One of the critical meta-questions raised by Remediations for EIP-1283 reentrancy bug and the delay of the Constantinople upgrade is: Precisely what on Ethereum is immutable and what behavior should be considered invariant?
Since irregular state transitions are outside the scope of this conversation, for sake of argument let’s all agree that code and data (storage) are immutable.
However, we’re left with the challenge that EVM semantics can and do change during a hard fork, the most germane example here being a change in gas cost. In other words, as a smart contract developer, even though I know my code will not change, I do not have a guarantee that its behavior will not change.

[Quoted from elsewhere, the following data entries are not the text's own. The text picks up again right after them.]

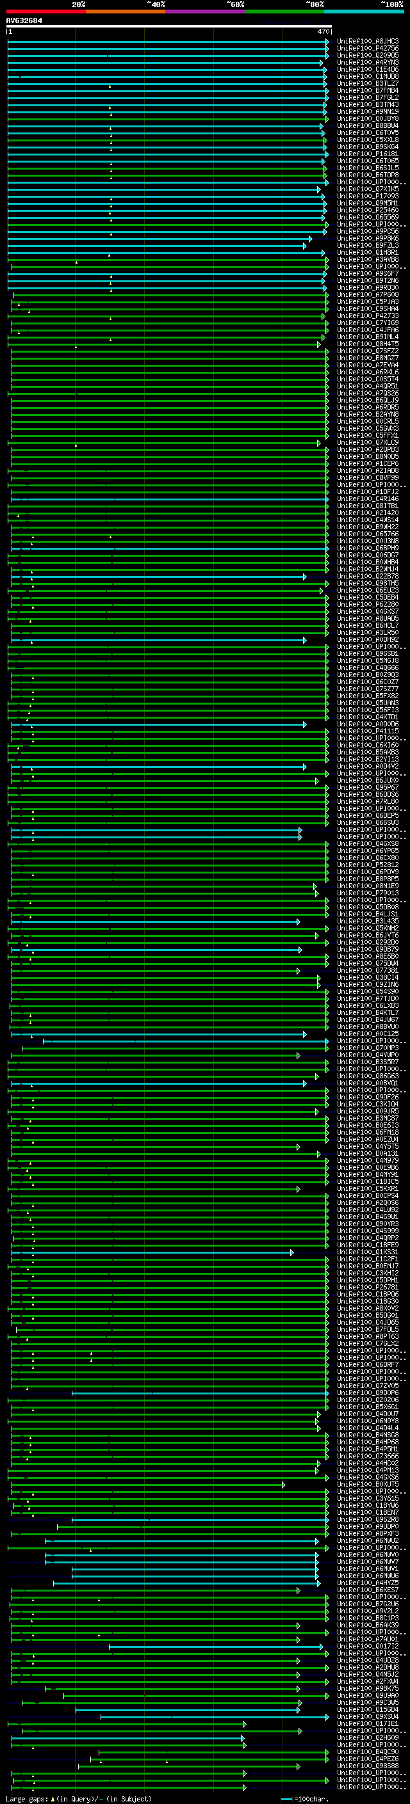Click the arrowhead ending the UniRef100_A8JHC3 alignment

pyautogui.click(x=327, y=41)
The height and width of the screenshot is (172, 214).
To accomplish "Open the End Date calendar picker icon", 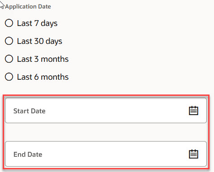I will pos(193,154).
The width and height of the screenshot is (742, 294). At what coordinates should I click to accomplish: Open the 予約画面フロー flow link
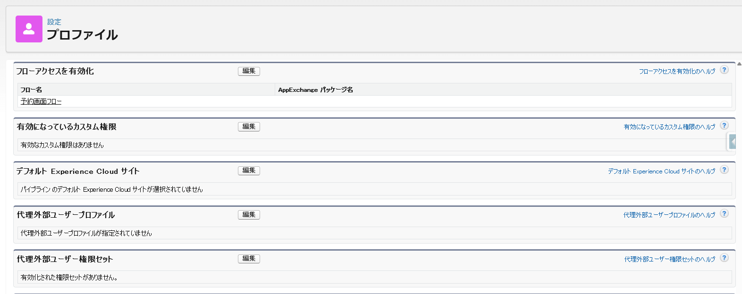point(41,101)
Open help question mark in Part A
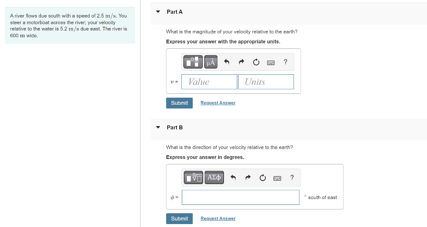Image resolution: width=427 pixels, height=227 pixels. click(285, 62)
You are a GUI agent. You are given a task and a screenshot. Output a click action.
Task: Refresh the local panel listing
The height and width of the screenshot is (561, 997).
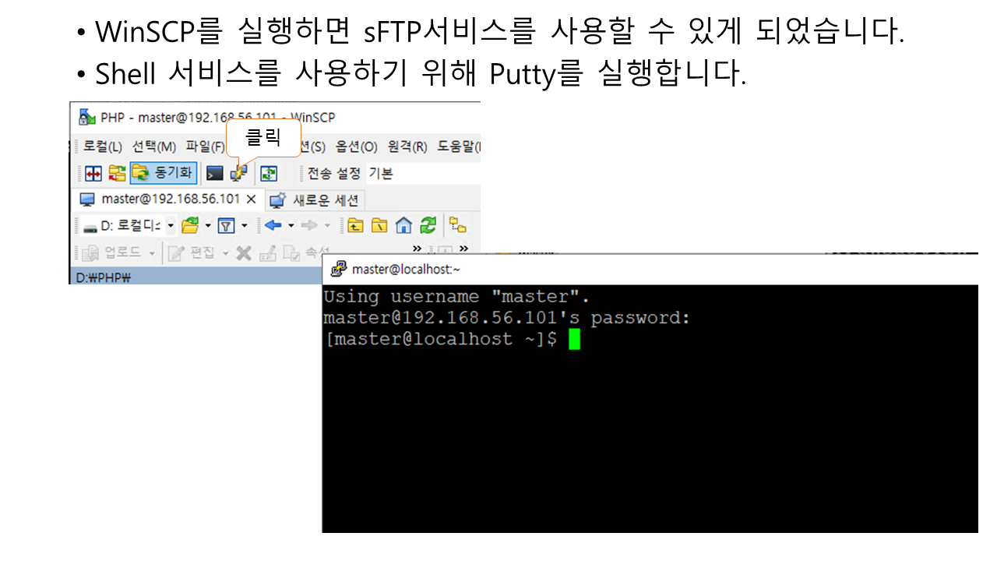tap(428, 226)
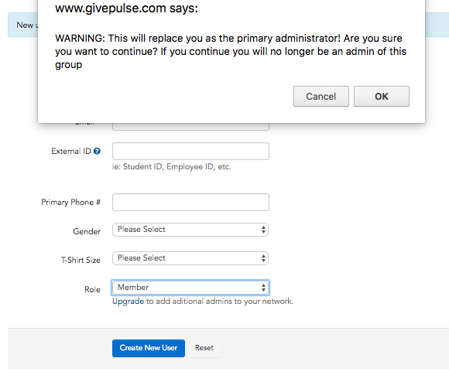Open the Role dropdown set to Member
449x382 pixels.
190,288
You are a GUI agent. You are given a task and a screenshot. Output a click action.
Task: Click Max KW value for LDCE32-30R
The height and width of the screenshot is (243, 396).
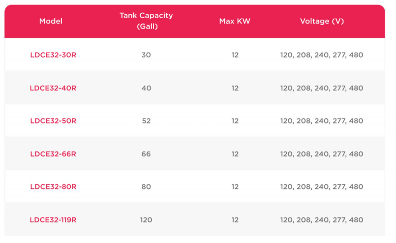point(235,55)
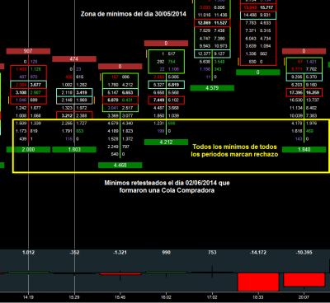
Task: Select the green 1.803 volume bar
Action: point(74,150)
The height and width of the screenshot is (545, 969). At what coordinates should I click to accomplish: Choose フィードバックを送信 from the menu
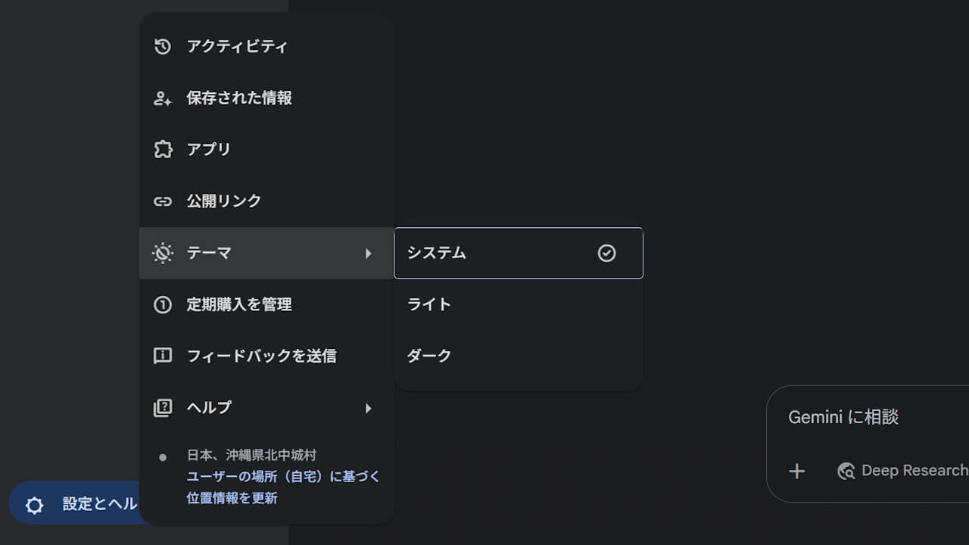(266, 356)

In all other hard forks, the gas cost of operations were only increased
and it appears that many developers may have been relying on this to be invariant, as well as on the fact that send
and transfer
couldn’t result in reentrancy, which as @MicahZoltu points out here, was only “implied” and never explicit:
Not only was the invariant only implied, not explicitly stated, but if no one is depending on it what do we gain by maintaining it?
I assert that:
- in general (with the possible exception of an emergency fix to EVM behavior where the risk of not fixing it is greater than the risk of changing the behavior of deployed code) there is a tacit social contract with developers whereby not only code but behavior should be immutable. This has not always been true historically, but many people nevertheless believe it to be true, hence the tacit social contract and the problem of “implied” invariants.
- intended behavior of deployed code is extraordinarily hard to establish – e.g., did a developer write something a certain way intentionally, or did they make a mistake? Therefore, we should not be in the business of trying to figure out or maintain intended behavior of deployed code. For this reason I disagree with use of the word “break” as in “breaking changes” or “breaking someone’s code” since, without establishing intent, we cannot know whether behavior has been “broken” or not.
If you agree with both of these points, then I think it follows that:
- all upgrades should be backwards-compatible, which is to say, they should not change the behavior of on-chain code.
I see two potential ways of achieving this:
-
Introducing an “EVM version” flag to deployed code (like a solidity
pragma
) so that a developer knows that their code will always target a particular version of EVM. This adds the requirement that all clients implement all historical EVM semantics and can fire up a VM for any EVM version. In practice all major clients today do implement all historical EVM semantics, but future clients may not. Another challenge with this approach is that contracts can call other contracts, which may in turn call contracts that target a newer EVM, so it does not solve the underlying problem. This could be addressed using a form of snapshotting or “static linking” of contracts, but that introduces complexity and problems with upgradability. A final challenge here is that it makes analysis and auditing much harder. -
Another, simpler approach is to never change the behavior of an existing opcode (again, except in case of emergency). All changes to existing opcodes are introduced as new opcodes–in the case of EIP-1283, instead of changing
SSTORE
, a newSSTORE2
(orSSTORE_CHEAPER
) could be introduced. This has the upside of simplicity and the downside of making the EVM more complicated.
There are two big, outstanding questions, however:
- If we move forward with state rent or a similar solution, can it be done without changing the behavior of deployed code?
- Should Ethereum 1.x be in “maintenance mode” with no further EVM changes, and should all such changes instead target Eth 2 and perhaps be done in Ewasm?
Thanks.
[Thanks to Liam Horne, Dan Robinson, Joshua Goldbard, and James Prestwich for sharing thoughts and discussing this issue. This was inspired by the conversation we had on this topic.]